How Infrequent Retrospectives Reduce Learning Cycle Time and Make Everything Worse

waterfall gantt

When I started working on projects, we thought we could use a serial/waterfall approach to project management and product development. While we were wrong, one very good thing happened in the 1970s and 1980s: We took the time at the end of each phase to do a little retrospective. Yes, even for a serial approach, like the image above. (That comes from the Project Lifecycles book.)

While most of us examined our product progress, very few of us examined our product development process. (It never occurred to me or my teams to do so.) However, we used our past data and experience to inform our next decisions. We reduced our learning cycle time.

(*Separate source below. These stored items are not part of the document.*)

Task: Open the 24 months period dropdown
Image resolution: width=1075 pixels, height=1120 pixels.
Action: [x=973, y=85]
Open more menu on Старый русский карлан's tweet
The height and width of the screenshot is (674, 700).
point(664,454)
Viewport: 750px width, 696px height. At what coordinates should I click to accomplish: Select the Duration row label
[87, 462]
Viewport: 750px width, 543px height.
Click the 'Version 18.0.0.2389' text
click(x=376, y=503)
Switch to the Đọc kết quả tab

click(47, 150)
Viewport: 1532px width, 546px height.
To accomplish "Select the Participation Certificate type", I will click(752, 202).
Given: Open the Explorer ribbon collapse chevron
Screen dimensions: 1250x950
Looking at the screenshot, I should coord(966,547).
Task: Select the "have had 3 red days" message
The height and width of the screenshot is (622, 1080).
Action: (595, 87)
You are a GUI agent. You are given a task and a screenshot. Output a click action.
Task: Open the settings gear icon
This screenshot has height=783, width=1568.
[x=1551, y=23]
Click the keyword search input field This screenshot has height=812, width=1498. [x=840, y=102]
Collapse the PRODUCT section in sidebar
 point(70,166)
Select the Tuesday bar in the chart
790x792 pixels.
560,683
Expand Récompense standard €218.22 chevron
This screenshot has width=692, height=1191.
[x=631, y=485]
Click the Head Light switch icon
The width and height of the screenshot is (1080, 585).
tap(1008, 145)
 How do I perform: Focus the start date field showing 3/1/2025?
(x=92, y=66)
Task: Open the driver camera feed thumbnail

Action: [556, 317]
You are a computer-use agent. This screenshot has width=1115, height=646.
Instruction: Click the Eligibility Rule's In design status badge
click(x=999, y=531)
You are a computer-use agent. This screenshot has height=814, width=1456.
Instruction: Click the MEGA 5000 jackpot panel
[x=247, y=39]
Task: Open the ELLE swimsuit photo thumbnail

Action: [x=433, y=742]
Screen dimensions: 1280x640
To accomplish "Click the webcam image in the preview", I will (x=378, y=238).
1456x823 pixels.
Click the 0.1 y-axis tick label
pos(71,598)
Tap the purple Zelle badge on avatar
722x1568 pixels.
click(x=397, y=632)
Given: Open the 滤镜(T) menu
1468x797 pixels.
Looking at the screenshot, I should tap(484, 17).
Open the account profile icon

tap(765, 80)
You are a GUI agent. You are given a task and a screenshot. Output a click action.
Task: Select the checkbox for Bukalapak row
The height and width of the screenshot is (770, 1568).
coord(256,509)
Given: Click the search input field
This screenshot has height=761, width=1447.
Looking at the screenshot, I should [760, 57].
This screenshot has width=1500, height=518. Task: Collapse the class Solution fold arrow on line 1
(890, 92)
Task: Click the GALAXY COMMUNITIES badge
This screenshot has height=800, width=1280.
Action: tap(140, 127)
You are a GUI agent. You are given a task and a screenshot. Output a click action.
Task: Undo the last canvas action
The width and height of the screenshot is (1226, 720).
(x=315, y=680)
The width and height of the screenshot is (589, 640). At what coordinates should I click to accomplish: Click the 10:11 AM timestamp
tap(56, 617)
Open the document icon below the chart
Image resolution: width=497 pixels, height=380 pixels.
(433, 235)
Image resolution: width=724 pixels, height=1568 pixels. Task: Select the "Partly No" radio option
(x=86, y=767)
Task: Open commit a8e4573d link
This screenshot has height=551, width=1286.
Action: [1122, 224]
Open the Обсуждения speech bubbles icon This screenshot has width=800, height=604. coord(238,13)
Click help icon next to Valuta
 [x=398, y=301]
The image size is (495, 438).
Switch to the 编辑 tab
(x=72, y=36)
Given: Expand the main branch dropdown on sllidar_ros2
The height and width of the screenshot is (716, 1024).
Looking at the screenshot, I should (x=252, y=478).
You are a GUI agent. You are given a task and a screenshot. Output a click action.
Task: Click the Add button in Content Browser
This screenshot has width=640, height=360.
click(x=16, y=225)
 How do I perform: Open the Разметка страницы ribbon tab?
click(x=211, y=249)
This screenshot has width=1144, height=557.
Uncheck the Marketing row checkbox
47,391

However, sometimes phases lasted a long time. That's how we got to the 90% Schedule Game, where after we finish the first 90%, we realize we have the next 90% still to do. The shorter the phase, the more often we could retrospect. We used what we learned to make more realistic future plans.

Notice what we did after each phase. Not just the re-estimate and replan, but the “possibly cancel.”

The possible cancellation made it possible for an organization to reconsider its project portfolio. The portfolio team could:

  • Consider different projects. (Change the portfolio)
  • Add or change teams on this project. (Transform the project.)
  • Make this project part of a program—or break a program into separate products. (Strategic product decisions.)

We learned from what we did before, even if it wasn't full learning. That's why retrospectives are so important: they indicate a learning cycle time.

Learning Cycle Time

Johanna's General Agile PictureToday, many teams focus on delivery-based cycle time, because we have a built-in assumption: we will retrospect shortly after or with each delivery.

But the more I teach and coach about agility (see Create Your Successful Agile Project), the more I see this one important detail:

Too many supposedly agile teams do not deliver, so they don't retrospect. Or, they might deliver something, but they don't deliver “everything,” so they don't retrospect often.

A retrospective that includes product progress and process assessment helps teams see why they are not delivering. Or why they don't deliver “everything.” Or anything else.

Waiting to retrospect increases the team's learning cycle time, not just the cycle time for the product. The longer a team waits to learn, the less they learn.

How Long Do You Wait to Retrospect?

Flow Metrics Reinforcing LoopThe longer it takes for a team to finish work, the more WIP that team has. Then, the longer it takes to finish, and the lower the throughput. (See Flow Metrics and Why They Matter to Teams and Managers.)

If a team waits to retrospect until after they ship something, they don't learn from not shipping. If they wait because they haven't finished “everything,” they don't learn something that can inform their next steps.

Worse, the longer the team waits to retrospect, the higher their possible learning WIP. That creates a longer learning cycle time. Worse, the less they remember—a lower learning throughput. That lower learning throughput means they have increased aging of what they could have learned.

As if to add insult to injury, they don't know if they could have been done already. (See the story about the furious VP in Release Criteria: Is This Software Done?)

Infrequent retros make everything worse.

In contrast, frequent retros can help teams see and solve problems right away and learn from them. That's the point of a short Kaizen.

Short, Frequent Retros Catch the Good, the Bad, and the Ugly

From Chaos to Successful Distributed Agile Teams

In From Chaos to Successful Distributed Agile Teams, Mark Kilby and I recommended that teams perform a kaizen—a learning event—whenever they had something to discuss. No one needs to wait for a retrospective.

While we focused on a 30- 60minute timebox to address problems immediately, we also suggested teams use a kaizen for:

  • Catch people succeeding so the rest of the team can learn.
  • Immediate learning the team needed to put into practice. (Imagine a security problem one person discovered and wants to immediately let everyone else know about.)
  • Problems that look like they could create cascading defects.

The more frequent the retro, the faster the team can learn.

Infrequent Retros Postpone Learning

Infrequent retrospective postpone all the learning about the team's process, the product, and what to do next. The team, product manager, and the organization continue doing what they planned way back at the start of the effort.

Unplanned Feedback LoopsInfrequent retrospectives create a serial lifecycle approach, often with very late and unplanned feedback loops. We don't know what we don't know.

I prefer to manage risks by changing as many of those unknowns into something we know more about.

That's why this is one of the questions I often ask my project/program manager coaching clients that they ask their manager or various stakeholders/sponsors/partners the question in How to Set Sponsor Expectations About Bad News To Avoid Surprises:

When do you want to learn any bad news?

The earlier a sponsor/stakeholder/partner wants to know about bad news, the more frequently we need to retrospect. That's because we now know we need to examine both the product progress and the process that gets us—or not—to that progress. More retrospectives decrease learning cycle time.

Infrequent retrospectives fool us into thinking we are learning fast enough. Too often, we are not. Instead, reduce your learning cycle time with more frequent and small retrospectives. You might even find those little retros make everything just a little easier.